While experts know that exercise is the key to a longer life, and a sedentary lifestyle can shorten one’s life span, many people still have difficulty making exercise a part of their daily lives. Interestingly, people are more motivated to adhere to a fitness routine if there is a social component or a financial reward, according to the 2019 UnitedHealthcare Wellness Checkup Survey.
The survey concluded that more than two-thirds of Americans — 67% — would commit to exercising for an hour for as little as $2 per day, while nearly 60% say they would be more likely to stick to a fitness routine if the program offered an opportunity to socialize or make friends.
Adding activity of any type reduces the risk of early death, improves your mood, memory and insulin sensitivity and increases health benefits for those with a chronic disease. However, if you’re overweight, exercise will not overcome poor eating habits, which increase the risk of chronic disease, weight gain and insulin resistance.
So, if you’re ready and want to get into the habit of establishing exercise as a part of your everyday life — where do you begin? Start by setting some goals.

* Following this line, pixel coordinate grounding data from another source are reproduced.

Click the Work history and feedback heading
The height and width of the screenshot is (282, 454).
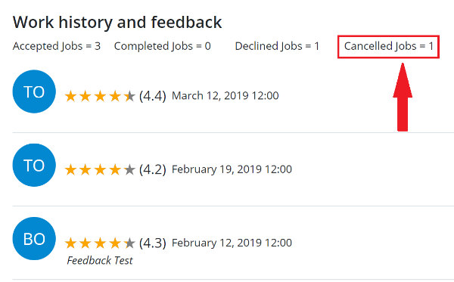click(x=117, y=22)
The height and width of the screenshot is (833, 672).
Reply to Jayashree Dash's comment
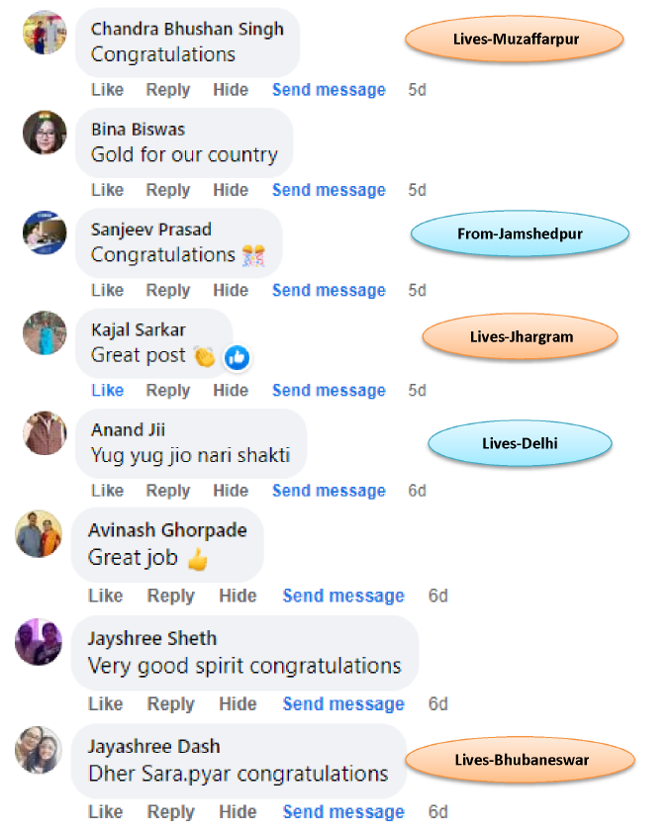tap(170, 812)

A major psychological aspect of setting goals is achieving those goals. Write them down, practice them and keep track of your success.
Goals should be SMART — Specific, Measurable, Attainable, Relevant and Time-based.

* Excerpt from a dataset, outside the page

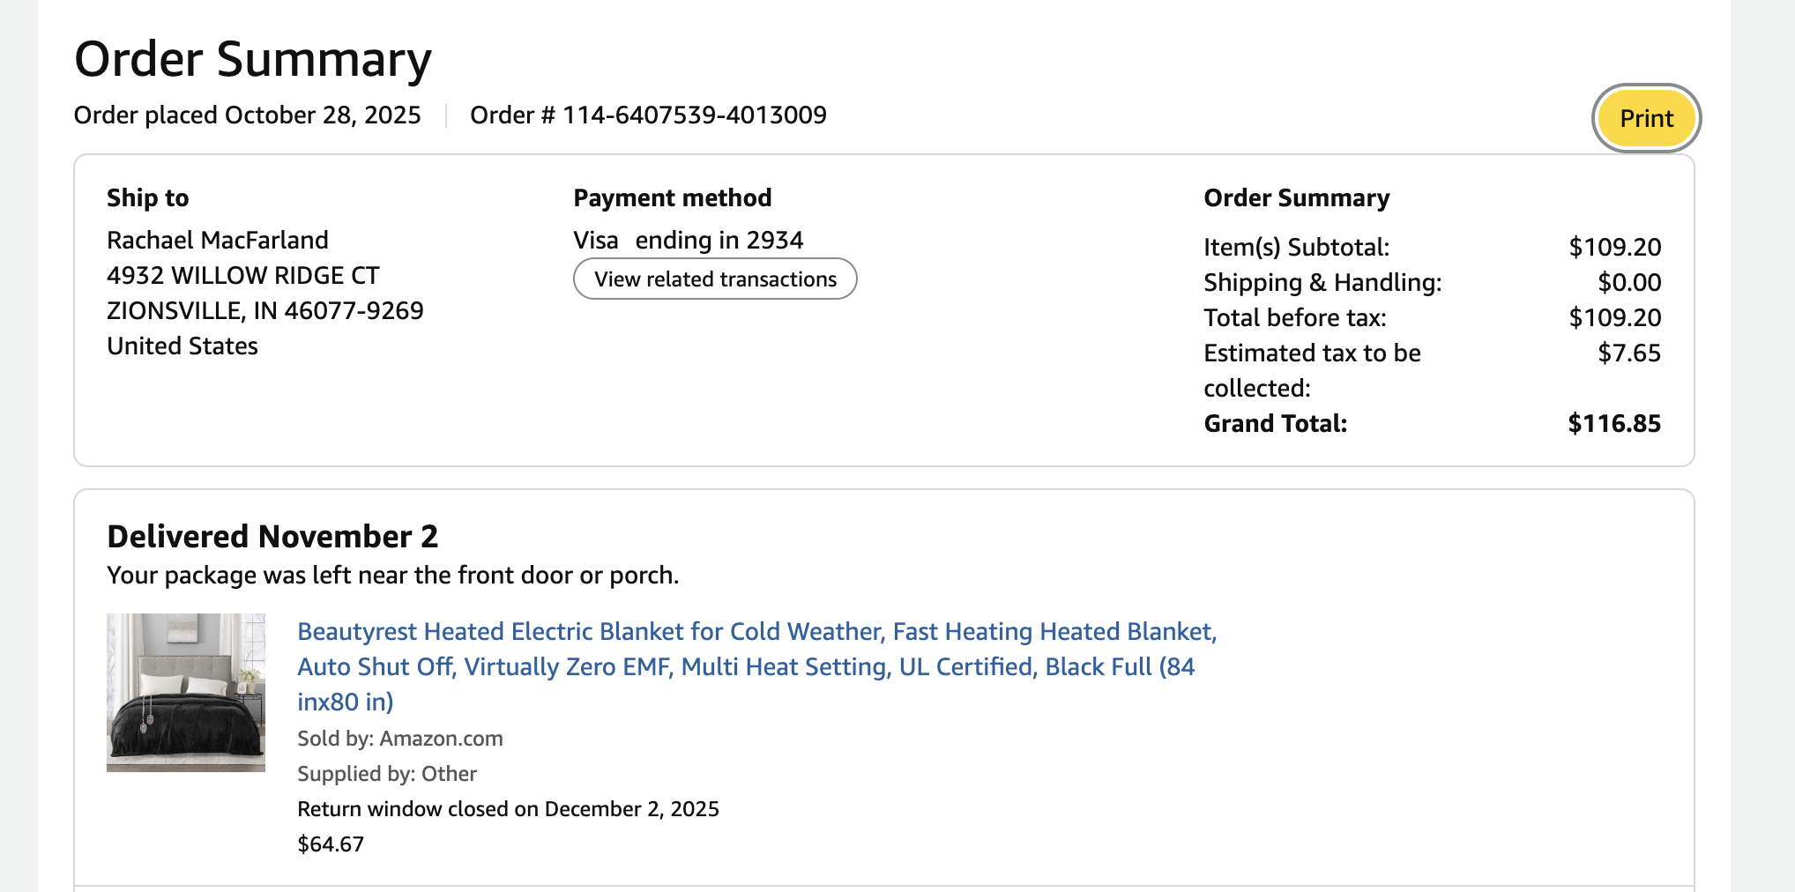Click the Estimated tax amount $7.65
Viewport: 1795px width, 892px height.
(x=1629, y=353)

If you’re a “sitter" and spend most of your day in an office chair or in a recliner, it’s important to start with a fitness routine that will reduce back pain and strengthen your core. Excessive sitting is a major contributor of back pain. People who sit for long periods of time on a daily basis and rarely exercise are also at risk for chronic health problems and premature death.
The best fitness routine for strengthening your back and core is Foundation Training exercises, which incorporate three principles: anchoring, decompression and integration. Anchoring is done by exercising barefoot while pushing your feet into the ground with each movement; decompression involves lifting your rib cage up and breathing into your rib cage while tightening your belly; integration blends the movements and muscular chains in the front and back of your body.
Also, make sure you’re doing any type of exercise properly or you may increase your risk for injury. It’s never too late to start a fitness routine, and summer is the perfect time. Make your goals attainable and find a form of exercise you enjoy and that will provide the greatest benefits for you, specifically. Here are some tips to help you do just that:
- Exercise outside whenever possible.
- Be consistent.
- Try to include several different types of exercise in your workouts each week, including aerobic exercise, strength training, flexibility (stretching) and balance training.
- Don’t overlook the importance of good nutrition, hydration and sleep.
- Encourage your children and loved ones to join you.
- Exercise with a friend or trainer, join a group activity or download a fitness app.
- Reward yourself with each step that you achieve — it might be stashing $2 a day into a travel fund, getting a massage or buying new workout clothes.